Thawing America’s unchosen
Time will tell the full effect the C19 shutdown will have on the American economy. Here are the signals thus far.
NYC vacancies nearly triple
Apartment vacancies jumped from 1,750 during the last week of March to nearly 5,000 listings the week ending May 10, apartment listing website StreetEasy reported. NYC Mayor de Blasio expects the city to begin reopening in June.
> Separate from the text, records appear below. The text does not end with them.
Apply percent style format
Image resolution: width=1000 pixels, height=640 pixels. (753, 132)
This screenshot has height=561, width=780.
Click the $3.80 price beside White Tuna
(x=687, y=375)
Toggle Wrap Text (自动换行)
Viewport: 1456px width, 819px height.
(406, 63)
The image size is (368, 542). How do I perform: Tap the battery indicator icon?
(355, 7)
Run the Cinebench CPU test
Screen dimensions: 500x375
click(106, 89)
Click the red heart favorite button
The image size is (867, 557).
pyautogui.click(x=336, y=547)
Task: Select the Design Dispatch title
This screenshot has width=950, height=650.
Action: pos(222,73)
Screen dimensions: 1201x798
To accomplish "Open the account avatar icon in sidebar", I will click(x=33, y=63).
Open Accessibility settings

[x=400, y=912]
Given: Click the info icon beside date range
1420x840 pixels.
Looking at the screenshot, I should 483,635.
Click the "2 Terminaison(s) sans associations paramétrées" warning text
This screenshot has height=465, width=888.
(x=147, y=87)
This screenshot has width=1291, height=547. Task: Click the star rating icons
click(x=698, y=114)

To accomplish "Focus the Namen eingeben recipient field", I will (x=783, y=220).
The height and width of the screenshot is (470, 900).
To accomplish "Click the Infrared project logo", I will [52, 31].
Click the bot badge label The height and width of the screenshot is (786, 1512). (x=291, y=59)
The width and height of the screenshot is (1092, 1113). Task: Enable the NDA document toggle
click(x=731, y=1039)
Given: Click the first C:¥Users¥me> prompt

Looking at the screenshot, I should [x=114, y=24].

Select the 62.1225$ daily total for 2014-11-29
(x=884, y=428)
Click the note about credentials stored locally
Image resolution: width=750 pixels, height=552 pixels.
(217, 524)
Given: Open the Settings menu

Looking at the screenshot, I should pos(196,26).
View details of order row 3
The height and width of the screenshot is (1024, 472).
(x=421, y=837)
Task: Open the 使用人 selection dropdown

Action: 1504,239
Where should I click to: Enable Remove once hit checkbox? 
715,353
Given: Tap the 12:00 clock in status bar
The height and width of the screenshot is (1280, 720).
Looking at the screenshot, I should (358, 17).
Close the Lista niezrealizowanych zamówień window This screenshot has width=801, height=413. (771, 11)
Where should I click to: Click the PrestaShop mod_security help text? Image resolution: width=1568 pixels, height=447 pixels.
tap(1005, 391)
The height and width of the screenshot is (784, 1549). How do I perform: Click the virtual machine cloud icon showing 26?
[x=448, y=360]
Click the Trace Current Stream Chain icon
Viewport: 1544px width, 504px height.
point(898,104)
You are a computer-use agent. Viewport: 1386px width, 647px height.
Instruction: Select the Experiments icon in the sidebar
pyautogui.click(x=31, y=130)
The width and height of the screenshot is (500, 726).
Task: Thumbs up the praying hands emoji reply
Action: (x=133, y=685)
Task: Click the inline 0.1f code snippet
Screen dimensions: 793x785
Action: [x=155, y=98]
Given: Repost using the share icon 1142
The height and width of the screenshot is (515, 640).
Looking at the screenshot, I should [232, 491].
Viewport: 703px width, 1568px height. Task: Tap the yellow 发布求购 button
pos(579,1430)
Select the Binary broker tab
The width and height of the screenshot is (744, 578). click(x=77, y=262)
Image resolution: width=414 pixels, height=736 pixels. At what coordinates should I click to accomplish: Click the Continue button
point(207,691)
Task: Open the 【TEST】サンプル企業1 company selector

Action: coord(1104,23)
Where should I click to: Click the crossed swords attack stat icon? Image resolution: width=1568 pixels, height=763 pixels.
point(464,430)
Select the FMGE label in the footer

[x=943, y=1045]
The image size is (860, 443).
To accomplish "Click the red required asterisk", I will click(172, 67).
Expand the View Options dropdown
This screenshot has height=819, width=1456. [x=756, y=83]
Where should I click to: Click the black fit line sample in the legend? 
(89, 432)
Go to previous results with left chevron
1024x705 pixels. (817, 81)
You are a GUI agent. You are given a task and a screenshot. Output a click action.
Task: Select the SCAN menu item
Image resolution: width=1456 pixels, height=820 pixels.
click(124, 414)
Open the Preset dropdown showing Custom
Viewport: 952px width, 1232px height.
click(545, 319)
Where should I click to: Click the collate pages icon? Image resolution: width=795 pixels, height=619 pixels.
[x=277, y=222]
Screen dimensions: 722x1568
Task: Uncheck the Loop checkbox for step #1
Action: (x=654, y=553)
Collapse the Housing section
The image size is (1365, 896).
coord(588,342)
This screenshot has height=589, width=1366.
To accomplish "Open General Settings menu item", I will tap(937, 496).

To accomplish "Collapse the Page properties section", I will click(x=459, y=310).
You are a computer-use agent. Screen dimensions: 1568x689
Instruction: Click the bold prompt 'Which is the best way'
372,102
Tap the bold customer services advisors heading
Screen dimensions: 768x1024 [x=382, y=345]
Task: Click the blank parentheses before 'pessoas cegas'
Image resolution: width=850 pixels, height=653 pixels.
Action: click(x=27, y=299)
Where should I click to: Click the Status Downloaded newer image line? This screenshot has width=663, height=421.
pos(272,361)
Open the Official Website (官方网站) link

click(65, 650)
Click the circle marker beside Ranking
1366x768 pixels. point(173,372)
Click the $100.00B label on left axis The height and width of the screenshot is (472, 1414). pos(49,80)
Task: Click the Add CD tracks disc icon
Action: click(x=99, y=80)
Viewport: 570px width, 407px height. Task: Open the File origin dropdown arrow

14.7% U.S. unemployment rate in April
Over 20% Unemployment in Nevada, Hawaii and Michigan
It’s taken only 2 months to surpass the economic fall of the Great Recession
Since the first stay-at-home orders began, the ensuing downturn has surpassed the Great Recession that spanned 18 months between 2007 and 2009.
Oil benchmark boomerangs
In April, West Texas Intermediate—the U.S. oil benchmark—plunged below zero for the first time on record. May, however, could be WTI’s best month ever, dating back to its inception in 1983—an astonishing turnaround month-on-month.
NASDAQ jumps back
After the worst quarter of economic growth in memory, Nasdaq closed in the second week of May having nearly erased its calendar-year losses. The Dow Jones Industrial Average and S&P 500 remain down for the year, but have increased by about 25 percent since their March low.
Furloughs: 3.4 million
Over 20 million workers lost their jobs in April, up from 3.9 million in March. Many of these are temporary. Permanent job losses increased by around 500,000, to 2 million. The CBO projects that unemployment will fall to 11.7 percent by the end of the year.
The year ahead:
- US GDP Q2 -39.6%
- Y/Y size reduction in US economy by end of 2020 -5.6%
- US GDP Q3 23.5%
- First project of positive annual growth 2021
- US GDP Q4 10.5%
- The longer the economy remains even partially closed, the more employers will go bankrupt or shrink their workforces.